**Exercise instructions**. How many lines of the entries below contain the string "agent"? State the number alone.
★ ★ ★ ★ ★ ★ ★
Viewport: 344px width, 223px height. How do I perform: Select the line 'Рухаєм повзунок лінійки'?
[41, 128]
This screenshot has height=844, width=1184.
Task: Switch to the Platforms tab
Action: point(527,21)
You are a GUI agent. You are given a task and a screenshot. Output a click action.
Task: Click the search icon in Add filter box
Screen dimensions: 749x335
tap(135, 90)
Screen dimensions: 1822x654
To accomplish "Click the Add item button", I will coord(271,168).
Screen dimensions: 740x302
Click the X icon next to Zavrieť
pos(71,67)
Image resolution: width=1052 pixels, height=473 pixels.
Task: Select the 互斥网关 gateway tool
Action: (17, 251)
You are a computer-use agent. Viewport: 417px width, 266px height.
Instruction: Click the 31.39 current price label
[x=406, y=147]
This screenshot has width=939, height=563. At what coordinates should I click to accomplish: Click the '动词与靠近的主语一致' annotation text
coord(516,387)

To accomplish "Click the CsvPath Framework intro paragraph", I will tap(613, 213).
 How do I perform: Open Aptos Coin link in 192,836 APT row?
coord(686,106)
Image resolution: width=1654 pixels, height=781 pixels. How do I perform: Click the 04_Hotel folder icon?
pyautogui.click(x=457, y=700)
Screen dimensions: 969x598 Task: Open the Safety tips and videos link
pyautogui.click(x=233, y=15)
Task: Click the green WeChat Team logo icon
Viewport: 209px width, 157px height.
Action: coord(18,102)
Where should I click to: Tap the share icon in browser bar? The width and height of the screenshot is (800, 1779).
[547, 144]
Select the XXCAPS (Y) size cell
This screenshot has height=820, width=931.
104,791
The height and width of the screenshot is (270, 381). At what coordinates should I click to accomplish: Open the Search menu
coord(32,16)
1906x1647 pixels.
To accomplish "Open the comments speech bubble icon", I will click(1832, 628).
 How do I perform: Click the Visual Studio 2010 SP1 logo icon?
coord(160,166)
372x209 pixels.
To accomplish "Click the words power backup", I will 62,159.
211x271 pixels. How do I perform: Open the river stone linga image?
★ ★ ★ ★ ★ ★ ★
**Solution to the problem**. 2